Remembers they gave her a general literature knowledge test - this was a fairly small store in a college town and not one of the superchain deals - and she tried to remember on of the questions they asked. "Who was the Nobel Prize winning, um, poet, from Poland . . . in 1931 . . . with red hair, who said the famous . . . They were all like that. Very hard. I must have not answered one right."
Still, she got the job.
One of the regulars was a young man. Art student. Pencils, inks, paints. Frequently wore stained shirts. Had paint under his nails. He was friends with many of the shop's clerks - more than a few were students as well. Mother Russia, however, tried to avoid him as his easy way of speaking and his tendency to allow his conversation to flow into this jazzy, freeform, monologue stream-of-self-consciousness thing was intimidating given her limited ELA skills.

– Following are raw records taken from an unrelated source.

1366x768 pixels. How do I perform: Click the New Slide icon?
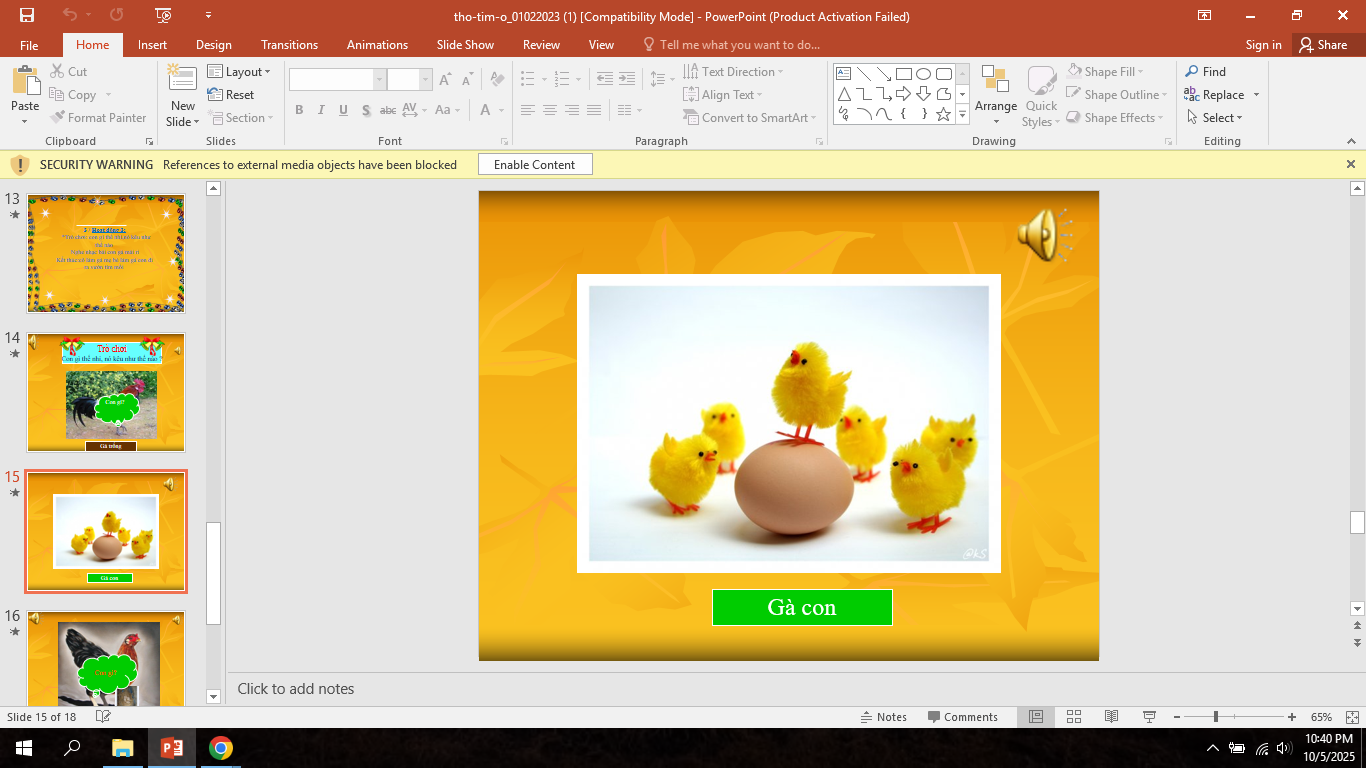tap(182, 83)
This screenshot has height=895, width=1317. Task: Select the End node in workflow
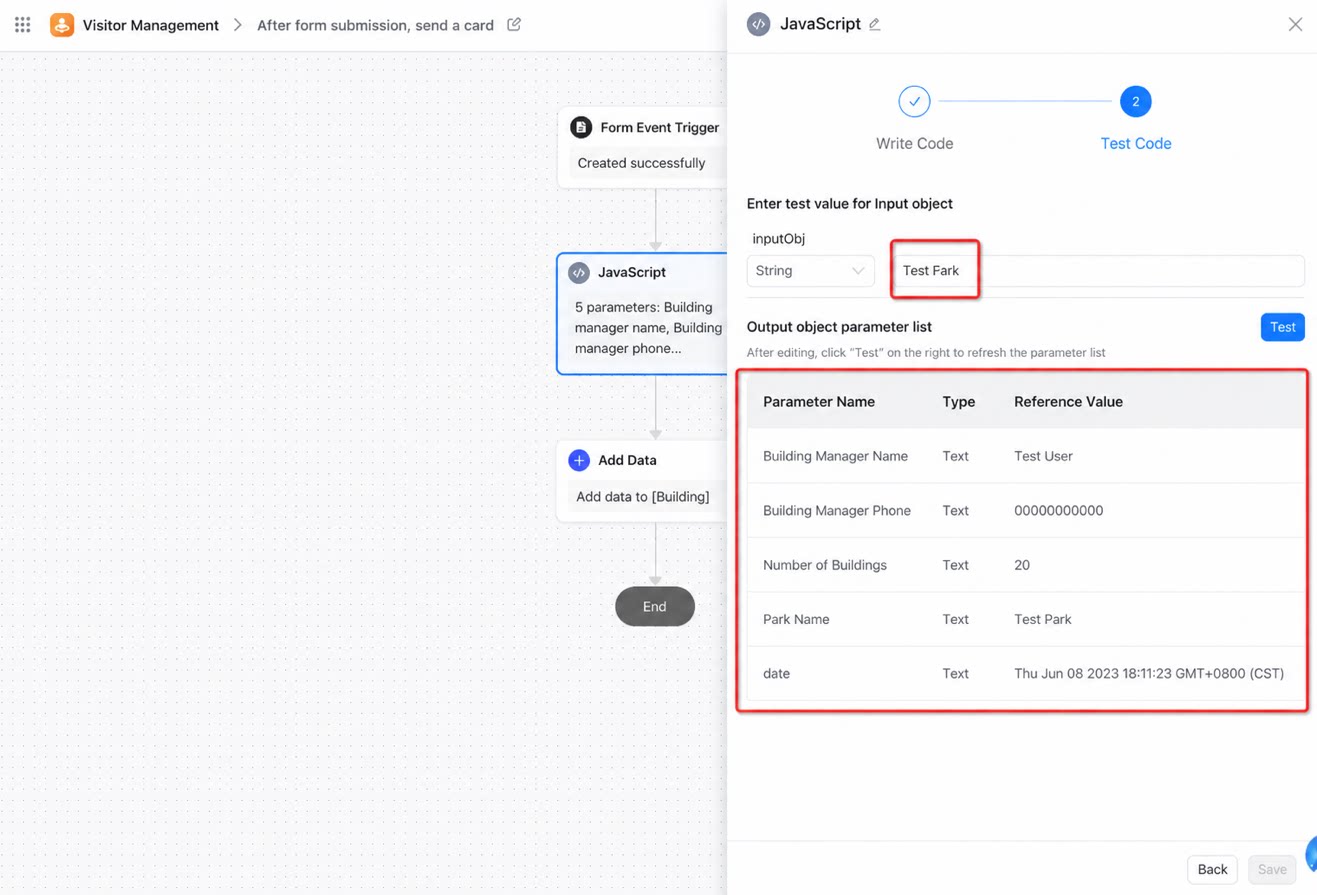tap(655, 606)
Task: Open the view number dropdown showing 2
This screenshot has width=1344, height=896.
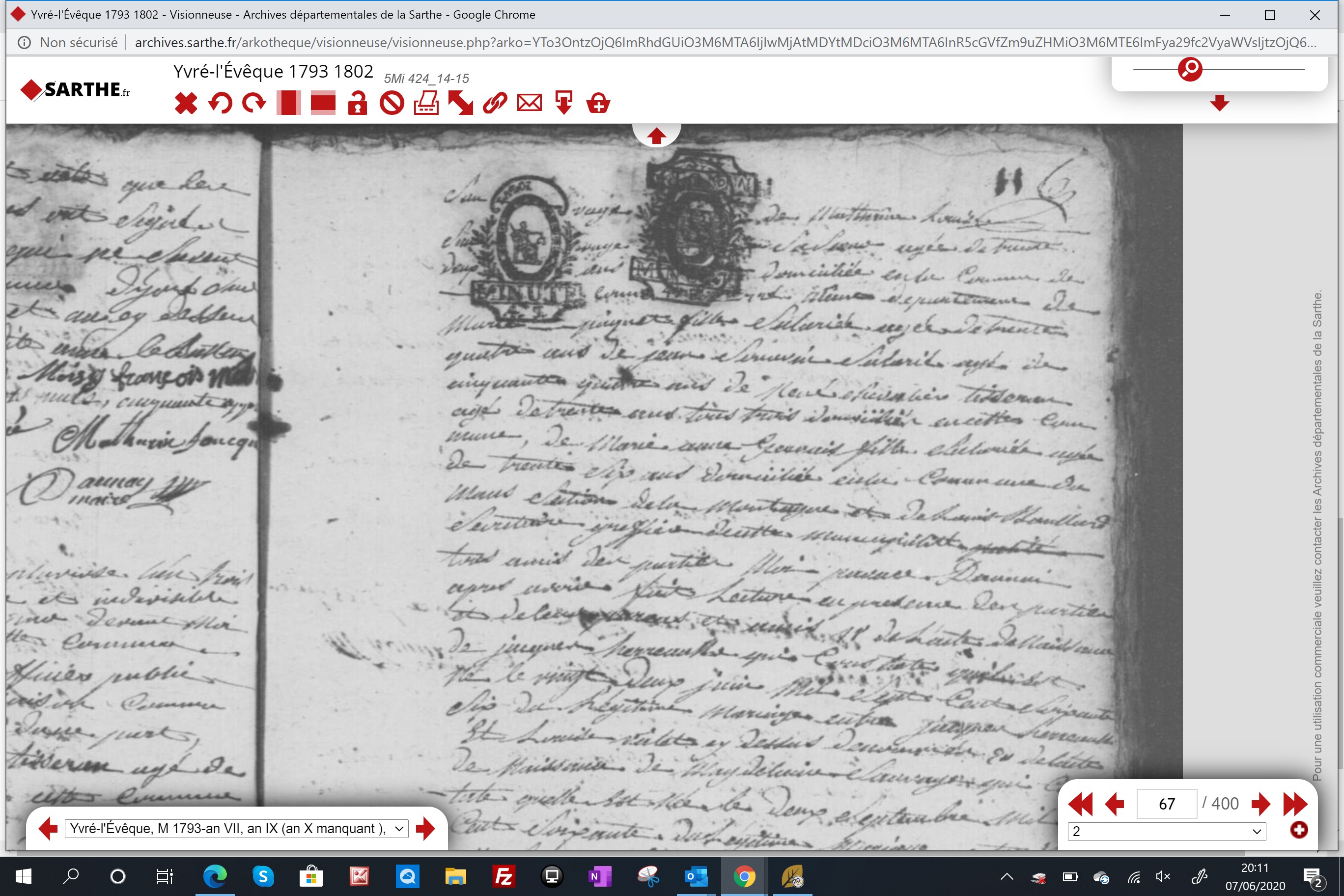Action: [1167, 832]
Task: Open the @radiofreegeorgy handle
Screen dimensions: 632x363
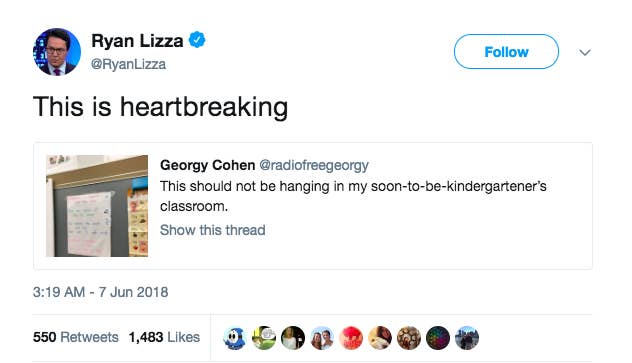Action: [314, 165]
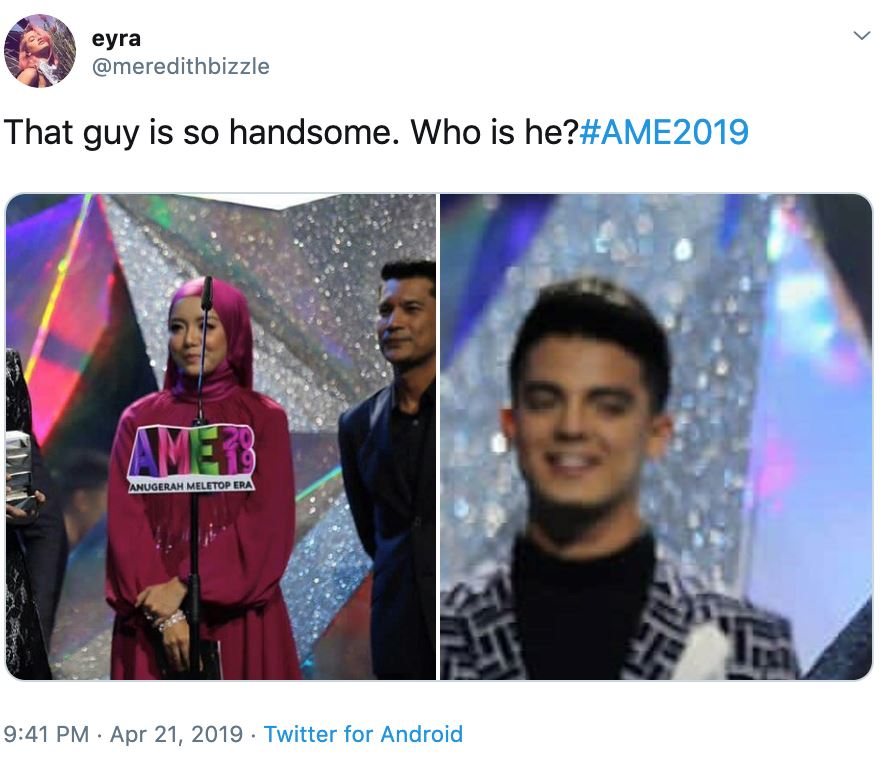Open left photo of woman in magenta hijab
Screen dimensions: 880x766
[221, 437]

One day, he approached her as she was shelving. "I'm looking for something Russian."
"What Russian?"
"Something smart and adorable."
"There's Dostoyevsky." Mother Russia's favorite author.
"He's not really adorable. Besides, I'm looking for something shorter."
"There Chekhov. He has short stories for you."
"Anything more feminine? What I'm really looking for is a woman."
"Classic Russian, in translation, no luck for you. Not so many women."
"Okay, I think I just might have gotten shut down, but I don't know, because I'm not sure you know what I'm talking about."
Mother Russia says she was confused and a little bit worried that she might have been insulted and not have known it. "What are you talking about?"
"Russian, smart, adorable, short, feminine. I'm talking about you. You're what I'm looking for."
"I'm not that short."
"Shorter than me."
She said they dated for three years. Still good friends.
Had dinner with Loren and his wife. Italian place just south of Washington Square. They're doing well.
Even with dinner plans, I made it home hours before May. Read some more of "Dodsworth." Went to bed. May didn't get home until I was asleep.
I'm living with the woman and I miss her all the time now.